Work to complete
Copy nothing from the entries below except the lines from the one containing "Click the Наличие обновления filter icon" through the one containing "This screenshot has width=857, height=528.", and copy those exactly.

Data to use
--

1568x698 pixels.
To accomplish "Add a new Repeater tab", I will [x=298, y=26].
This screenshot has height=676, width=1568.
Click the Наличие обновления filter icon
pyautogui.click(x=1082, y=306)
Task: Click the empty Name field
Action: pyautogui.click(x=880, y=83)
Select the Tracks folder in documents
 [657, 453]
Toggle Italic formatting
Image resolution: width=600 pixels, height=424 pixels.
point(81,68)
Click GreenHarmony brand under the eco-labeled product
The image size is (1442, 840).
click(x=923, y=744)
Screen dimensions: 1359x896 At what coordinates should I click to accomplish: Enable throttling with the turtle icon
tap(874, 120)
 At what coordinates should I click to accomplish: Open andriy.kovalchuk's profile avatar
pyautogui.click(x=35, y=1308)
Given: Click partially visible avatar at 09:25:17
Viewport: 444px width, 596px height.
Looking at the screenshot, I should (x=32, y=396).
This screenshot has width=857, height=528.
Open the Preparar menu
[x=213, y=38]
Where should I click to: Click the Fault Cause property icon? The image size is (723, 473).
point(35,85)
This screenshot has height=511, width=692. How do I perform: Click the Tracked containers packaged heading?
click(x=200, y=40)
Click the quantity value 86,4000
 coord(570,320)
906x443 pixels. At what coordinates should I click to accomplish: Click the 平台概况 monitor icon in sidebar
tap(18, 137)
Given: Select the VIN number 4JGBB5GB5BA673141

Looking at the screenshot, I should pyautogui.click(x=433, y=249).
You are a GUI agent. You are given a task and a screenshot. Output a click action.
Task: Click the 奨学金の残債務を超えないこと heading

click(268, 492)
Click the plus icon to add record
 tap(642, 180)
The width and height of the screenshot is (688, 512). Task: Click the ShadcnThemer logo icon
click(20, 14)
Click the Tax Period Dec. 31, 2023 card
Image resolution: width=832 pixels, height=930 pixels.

--

Result for this exercise
Click the Наличие обновления filter icon
pyautogui.click(x=1082, y=306)
Task: Click the empty Name field
Action: pyautogui.click(x=880, y=83)
Select the Tracks folder in documents
 [657, 453]
Toggle Italic formatting
Image resolution: width=600 pixels, height=424 pixels.
point(81,68)
Click GreenHarmony brand under the eco-labeled product
The image size is (1442, 840).
click(x=923, y=744)
Screen dimensions: 1359x896 At what coordinates should I click to accomplish: Enable throttling with the turtle icon
tap(874, 120)
 At what coordinates should I click to accomplish: Open andriy.kovalchuk's profile avatar
pyautogui.click(x=35, y=1308)
Given: Click partially visible avatar at 09:25:17
Viewport: 444px width, 596px height.
Looking at the screenshot, I should (x=32, y=396).
This screenshot has width=857, height=528.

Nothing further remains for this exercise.